De toute évidence, il n’y a pas de
consensus sur les causes de la réanimation
des cadavres en automates carnivores. Pour
nos préoccupations, cette discorde est
divertissante mais hors de propos. Du point
de vue de la politique étrangère et de la
sécurité nationale, la principale raison de
s’inquiéter de la cause des zombies est
d’adopter des mesures et des politiques
préventives permettant de gérer les
juridictions infestées de zombies. Toutefois,
comme le suggèrent les politiques
antiterroristes et de sécurité intérieure, les
investissements massifs dans la prévention
ne peuvent pas être infaillibles à 100 %. Il
suffit d'un seul zombie pour créer une armée
de morts-vivants.
Malheureusement, la multiplicité même
des mécanismes causals rend la prévention à
la fois hautement improbable et d’un coût
prohibitif.6 Une doctrine véritablement
préventive nécessiterait une liste complète et
draconienne de mesures politiques. Il est peu
probable qu'un gouvernement ait la volonté
et la capacité de bloquer tous les efforts de
recherche pertinents dans les domaines
biologique,
le nucléaire et la technologie informatique,
surveillent et empêchent toute interférence
religieuse qui pourrait attiser les
morts-vivants,etconjurer le mal du Thriller.

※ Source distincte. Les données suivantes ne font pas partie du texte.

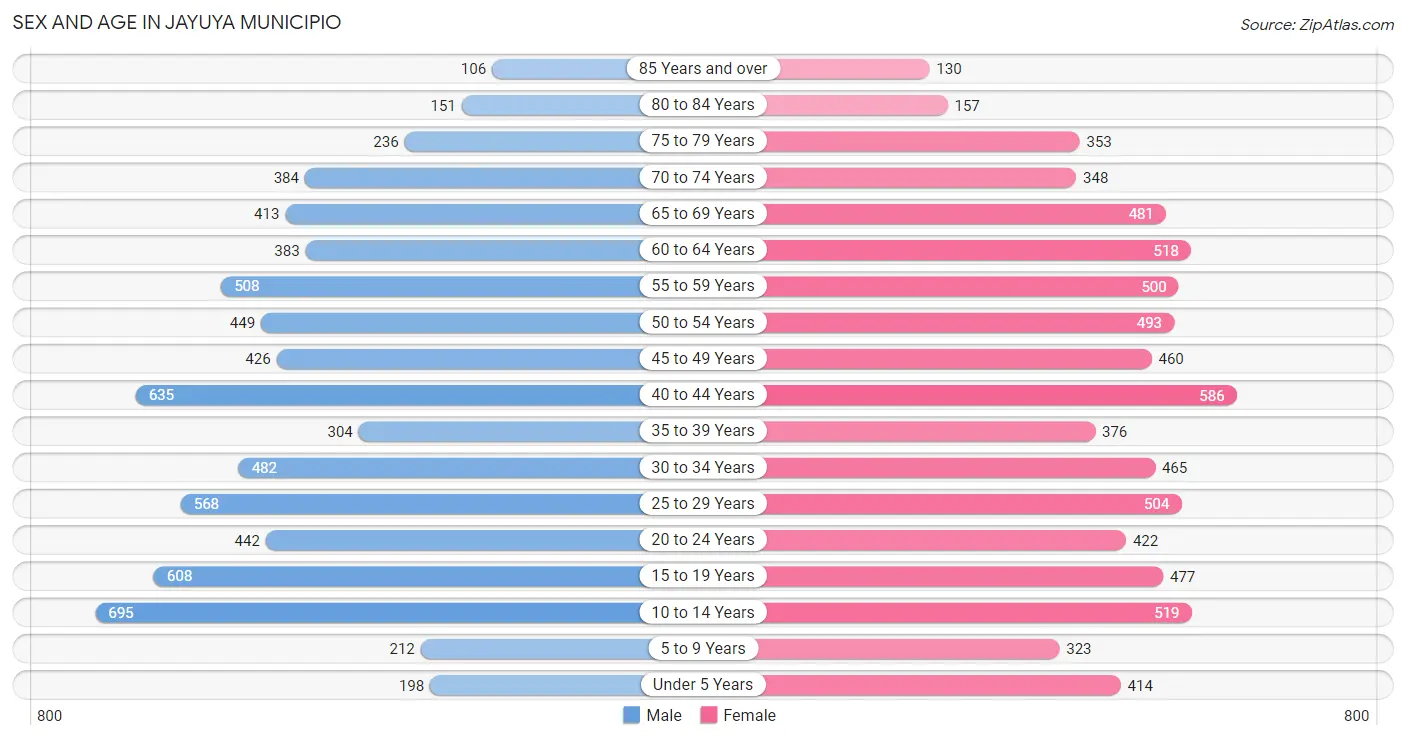Viewport: 1406px width, 740px height.
Task: Select the Under 5 Years category label
Action: tap(703, 685)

Même les gouvernements les plus puissants
manqueront de prévoyance et de capacités
pour bloquer tous les mécanismes causals
possibles par lesquels les morts pourraient
ressusciter.
Cela est particulièrement vrai étant donné
que, dans la plupart des histoires d’origine,
l’émergence de zombies est accidentelle
plutôt qu’intentionnelle. La complexité des
mesures de précaution pourraitaugmenterla
probabilité que des morts-vivants traquent
l’humanité en augmentant la probabilité d’un
« accident normal ».7Les efforts des
États-Unis pour développer des
contre-mesures au bioterrorisme, par
exemple, ont en fait augmenté l’offre de
toxines mortelles, augmentant ainsi
simultanément la probabilité qu’un accident
déclenche la libération involontaire d’une
biotoxine vers le monde extérieur.8Toutefois,
dans le cas du bioterrorisme, au moins le
gouvernement fédéral
Le gouvernement pourrait invoquer
l’existence d’attaques antérieures pour
valider les mesures préventives. Sans un
historique d’attaques de zombies pour se
justifier, aucun gouvernement ne pourrait
produire une analyse coûts-avantages
justifiant des politiques de précaution
approfondies.
La recherche sur les relations
internationales s'intéresse moins à lacausede
zombies que leureffetsur la politique
mondiale. Pour utiliser le langage des
sciences sociales, les goules carnivores sont
lesvariable indépendante.Il s’avère que les
créateurs de récits de zombies partagent
largement cette position. Il est révélateur que
ces histoires ne fournissent généralement
que des explications superficielles sur la
façon dont « Zombie Zero » est né. DansNuit
des morts-vivants, par exemple, Romero n'a
fourni une explication causale que sous la
pression des distributeurs du film.9 De
nombreux commentateurs ont correctement
observé la raison de ce manque d’inquiétude
; ces histoires se déroulent toujours après
l’éclatement de l’épidémie, alors que la
civilisation elle-même est menacée.dix
À l’instar des spécialistes des relations
internationales, les créateurs de récits de
zombies s’intéressent davantage à la manière
dont les morts-vivants affectent les
institutions humaines. L’absence de
consensus sur les causes des zombies peut
être frustrante, mais, pour notre propos, elle
ne pose pas de problème.
Un débat doctrinal encore plus féroce
porte sur la vitesse à laquelle les zombies
peuvent se déplacer.11De RomeroNuit des
morts-vivantspar l'intermédiaire de
BrooksGuerre mondiale Z, les morts-vivants
marchaient, traînaient, titubaient, rampaient
ou trébuchaient, mais ils ne couraient pas.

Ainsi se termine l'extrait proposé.